European economies look to be on the edge of a further slide. Spain faces an unemployment rate of nearly 23 percent, with periodic large-scale youth protests. Italy announced in the past week that over 9 percent of its population was jobless in the month of January. Eurozone-wide unemployment, also as of January, is 10.4 percent.
And as unemployment and the economic slowdown grow more dire, experts say the eurozone crises could significantly affect Egypt, already in political and economic turmoil since the uprising last year that deposed former President Hosni Mubarak.
Greece’s troubles could come calling in Egypt, drying up European investment, tourism and markets for the country’s exports.
In the global economy, prosperity and downturns spread easily.
European tourists have traditionally packed the tour buses, hotels and archaeological sites in Egypt, supporting fleets of tourism workers. They provide perhaps the most direct foreign injection of cash into cities outside the capital, such as Luxor and Sharm el-Sheikh. Tourism revenues make up 4 percent of the gross domestic product.
But as European citizens lose jobs and cut back on spending, they are less likely to travel to Egypt’s resorts and archaeological sites.
Not to mention that Egypt is still coping with the economic motivations behind the country’s uprising last year, that of growing frustration about social injustice, high unemployment among the youth, rising costs of living, and no trickle down of wealth from the growing economy, Kandil said.
There are not only bleak forecasts for Egypt, though.
Some think that the problems in the global economic centers of Europe and the US might encourage investors to look to Egypt for a new market, despite the challenges posed by the euro crisis and political transformations.
A report by the Kuwait-based consulting firm Agility on emerging markets found that two countries from the Arab Spring, Egypt and Libya, made it into the top 20 major logistics markets for the future. Libya placed 17th, Egypt 16th. Logistics refers to the management of the flow of economic goods through transportation, freight and purchase of oil and gas.
“It seems that many consider these nations ‘open for business’ as regards logistics services,” the report said.

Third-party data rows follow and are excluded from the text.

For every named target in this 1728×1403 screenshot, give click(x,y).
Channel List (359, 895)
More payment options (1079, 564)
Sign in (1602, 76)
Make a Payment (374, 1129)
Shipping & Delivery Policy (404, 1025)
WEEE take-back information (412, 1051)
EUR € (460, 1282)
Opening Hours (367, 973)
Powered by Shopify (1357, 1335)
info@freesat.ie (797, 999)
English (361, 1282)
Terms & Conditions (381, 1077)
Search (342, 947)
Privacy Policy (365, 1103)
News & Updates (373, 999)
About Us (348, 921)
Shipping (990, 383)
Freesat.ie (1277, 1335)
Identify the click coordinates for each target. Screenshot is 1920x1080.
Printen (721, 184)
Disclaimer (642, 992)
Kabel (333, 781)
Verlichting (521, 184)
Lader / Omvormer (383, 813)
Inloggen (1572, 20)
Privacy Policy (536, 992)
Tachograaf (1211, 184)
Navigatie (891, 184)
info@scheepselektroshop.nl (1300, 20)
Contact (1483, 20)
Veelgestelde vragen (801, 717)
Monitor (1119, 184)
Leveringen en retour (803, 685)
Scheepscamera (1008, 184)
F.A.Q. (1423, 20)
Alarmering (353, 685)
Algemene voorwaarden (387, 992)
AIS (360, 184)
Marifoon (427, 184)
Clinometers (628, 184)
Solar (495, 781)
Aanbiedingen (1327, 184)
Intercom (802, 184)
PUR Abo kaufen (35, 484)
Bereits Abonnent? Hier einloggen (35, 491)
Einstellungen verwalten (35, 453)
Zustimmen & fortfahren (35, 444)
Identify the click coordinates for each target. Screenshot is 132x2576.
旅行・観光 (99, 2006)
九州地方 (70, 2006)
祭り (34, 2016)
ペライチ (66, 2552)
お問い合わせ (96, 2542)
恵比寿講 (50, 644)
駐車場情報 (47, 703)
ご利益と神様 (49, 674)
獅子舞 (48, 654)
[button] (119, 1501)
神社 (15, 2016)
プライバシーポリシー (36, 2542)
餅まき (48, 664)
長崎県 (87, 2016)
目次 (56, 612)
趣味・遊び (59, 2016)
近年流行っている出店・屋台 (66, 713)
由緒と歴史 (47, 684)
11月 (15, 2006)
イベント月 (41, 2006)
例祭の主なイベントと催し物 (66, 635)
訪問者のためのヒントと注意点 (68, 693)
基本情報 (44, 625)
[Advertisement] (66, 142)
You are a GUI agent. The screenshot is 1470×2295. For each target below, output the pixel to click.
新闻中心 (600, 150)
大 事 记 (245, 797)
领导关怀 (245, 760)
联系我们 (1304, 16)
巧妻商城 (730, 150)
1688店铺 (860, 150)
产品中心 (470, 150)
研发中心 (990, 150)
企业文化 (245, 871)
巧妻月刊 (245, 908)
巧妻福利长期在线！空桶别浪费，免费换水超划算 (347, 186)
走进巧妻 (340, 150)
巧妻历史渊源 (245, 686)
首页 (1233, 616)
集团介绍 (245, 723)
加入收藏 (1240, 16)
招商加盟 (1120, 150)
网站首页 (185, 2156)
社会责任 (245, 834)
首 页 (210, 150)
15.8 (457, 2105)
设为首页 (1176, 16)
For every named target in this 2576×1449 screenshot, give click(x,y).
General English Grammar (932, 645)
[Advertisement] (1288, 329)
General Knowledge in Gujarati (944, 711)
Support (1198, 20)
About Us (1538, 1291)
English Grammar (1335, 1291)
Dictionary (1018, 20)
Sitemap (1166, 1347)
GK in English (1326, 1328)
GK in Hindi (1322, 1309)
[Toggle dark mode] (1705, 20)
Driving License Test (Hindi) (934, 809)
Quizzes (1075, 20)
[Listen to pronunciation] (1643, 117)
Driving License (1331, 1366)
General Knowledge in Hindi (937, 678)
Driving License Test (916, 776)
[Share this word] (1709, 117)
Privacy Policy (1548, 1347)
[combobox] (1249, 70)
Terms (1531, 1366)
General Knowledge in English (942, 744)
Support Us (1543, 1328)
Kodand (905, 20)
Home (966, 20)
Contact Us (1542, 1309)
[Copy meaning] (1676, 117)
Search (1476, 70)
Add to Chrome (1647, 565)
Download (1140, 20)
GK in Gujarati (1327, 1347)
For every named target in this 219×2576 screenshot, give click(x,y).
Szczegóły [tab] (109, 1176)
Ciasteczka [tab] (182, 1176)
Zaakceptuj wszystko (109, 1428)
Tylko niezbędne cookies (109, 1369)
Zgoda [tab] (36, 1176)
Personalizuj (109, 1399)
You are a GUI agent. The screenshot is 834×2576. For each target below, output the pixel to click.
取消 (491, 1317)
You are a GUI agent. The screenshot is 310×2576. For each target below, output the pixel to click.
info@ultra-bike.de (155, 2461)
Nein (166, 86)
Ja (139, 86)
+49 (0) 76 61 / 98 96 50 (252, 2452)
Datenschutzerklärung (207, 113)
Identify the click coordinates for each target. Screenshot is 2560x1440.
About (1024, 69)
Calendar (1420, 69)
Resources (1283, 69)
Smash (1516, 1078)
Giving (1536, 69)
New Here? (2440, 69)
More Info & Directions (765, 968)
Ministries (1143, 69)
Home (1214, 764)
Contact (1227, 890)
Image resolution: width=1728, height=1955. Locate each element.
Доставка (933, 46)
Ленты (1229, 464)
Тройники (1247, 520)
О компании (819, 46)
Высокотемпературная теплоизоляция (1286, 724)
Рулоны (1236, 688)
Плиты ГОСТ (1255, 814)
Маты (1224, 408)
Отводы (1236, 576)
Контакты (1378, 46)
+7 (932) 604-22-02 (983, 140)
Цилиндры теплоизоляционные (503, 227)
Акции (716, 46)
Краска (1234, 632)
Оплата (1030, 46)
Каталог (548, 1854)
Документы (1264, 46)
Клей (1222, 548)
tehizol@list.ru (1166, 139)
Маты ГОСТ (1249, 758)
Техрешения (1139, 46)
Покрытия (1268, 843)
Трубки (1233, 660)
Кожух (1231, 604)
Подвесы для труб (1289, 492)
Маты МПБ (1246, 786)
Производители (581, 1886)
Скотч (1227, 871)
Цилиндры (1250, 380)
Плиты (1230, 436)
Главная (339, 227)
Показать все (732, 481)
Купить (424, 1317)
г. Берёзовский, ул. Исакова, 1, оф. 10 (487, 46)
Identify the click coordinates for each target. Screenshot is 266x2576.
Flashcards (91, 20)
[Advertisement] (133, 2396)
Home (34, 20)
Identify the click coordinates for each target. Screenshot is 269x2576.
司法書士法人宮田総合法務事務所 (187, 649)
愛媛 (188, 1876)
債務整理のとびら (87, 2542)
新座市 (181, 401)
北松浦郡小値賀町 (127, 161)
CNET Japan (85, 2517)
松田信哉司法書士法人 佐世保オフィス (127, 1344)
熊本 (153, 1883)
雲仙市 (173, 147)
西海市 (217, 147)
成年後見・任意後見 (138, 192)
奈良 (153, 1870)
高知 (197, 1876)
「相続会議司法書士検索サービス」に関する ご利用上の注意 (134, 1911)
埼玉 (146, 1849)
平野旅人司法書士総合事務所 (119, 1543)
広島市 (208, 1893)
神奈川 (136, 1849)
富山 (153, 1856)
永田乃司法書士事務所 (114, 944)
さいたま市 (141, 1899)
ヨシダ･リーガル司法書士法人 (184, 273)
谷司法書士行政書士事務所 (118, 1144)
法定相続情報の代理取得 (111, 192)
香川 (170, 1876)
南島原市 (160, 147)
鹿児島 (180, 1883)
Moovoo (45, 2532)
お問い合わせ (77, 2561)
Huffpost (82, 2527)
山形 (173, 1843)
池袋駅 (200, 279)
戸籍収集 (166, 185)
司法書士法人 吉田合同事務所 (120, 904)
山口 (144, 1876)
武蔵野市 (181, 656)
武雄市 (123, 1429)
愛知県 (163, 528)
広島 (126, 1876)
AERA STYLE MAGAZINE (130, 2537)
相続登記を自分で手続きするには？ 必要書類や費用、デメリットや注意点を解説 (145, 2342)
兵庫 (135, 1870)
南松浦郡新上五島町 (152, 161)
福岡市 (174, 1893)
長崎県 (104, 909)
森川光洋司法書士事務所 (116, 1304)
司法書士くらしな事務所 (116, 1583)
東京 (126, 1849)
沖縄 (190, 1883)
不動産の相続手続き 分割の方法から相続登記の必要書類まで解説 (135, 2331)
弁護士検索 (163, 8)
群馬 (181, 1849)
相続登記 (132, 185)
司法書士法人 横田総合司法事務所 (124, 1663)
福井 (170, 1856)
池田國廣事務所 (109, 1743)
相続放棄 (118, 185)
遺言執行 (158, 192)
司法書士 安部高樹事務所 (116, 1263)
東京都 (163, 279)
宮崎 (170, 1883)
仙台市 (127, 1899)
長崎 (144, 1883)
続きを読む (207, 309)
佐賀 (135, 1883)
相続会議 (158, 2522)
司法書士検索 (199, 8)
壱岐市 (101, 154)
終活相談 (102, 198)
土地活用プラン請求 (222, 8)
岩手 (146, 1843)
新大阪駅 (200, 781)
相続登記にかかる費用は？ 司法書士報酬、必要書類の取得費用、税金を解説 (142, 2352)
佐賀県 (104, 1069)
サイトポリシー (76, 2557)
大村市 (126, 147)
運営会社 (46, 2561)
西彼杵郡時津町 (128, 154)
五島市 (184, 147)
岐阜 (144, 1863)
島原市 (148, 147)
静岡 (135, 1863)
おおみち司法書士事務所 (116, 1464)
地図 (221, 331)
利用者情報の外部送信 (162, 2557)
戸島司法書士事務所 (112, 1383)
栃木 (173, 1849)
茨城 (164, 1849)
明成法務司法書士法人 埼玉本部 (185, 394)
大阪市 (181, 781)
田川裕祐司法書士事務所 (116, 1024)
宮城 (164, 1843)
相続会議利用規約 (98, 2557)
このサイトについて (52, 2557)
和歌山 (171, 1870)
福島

But it’s not clear that any measures or amount of optimism will be able to stave off a worldwide crisis if the situation in Europe worsens.
“An escalation of the crisis would spare no one,” said Andrew Burns, manager of global macroeconomics and lead author of the World Bank report. “Developed- and developing-country growth rates could fall by as much or more than in 2008/09. The importance of contingency planning cannot be stressed enough.”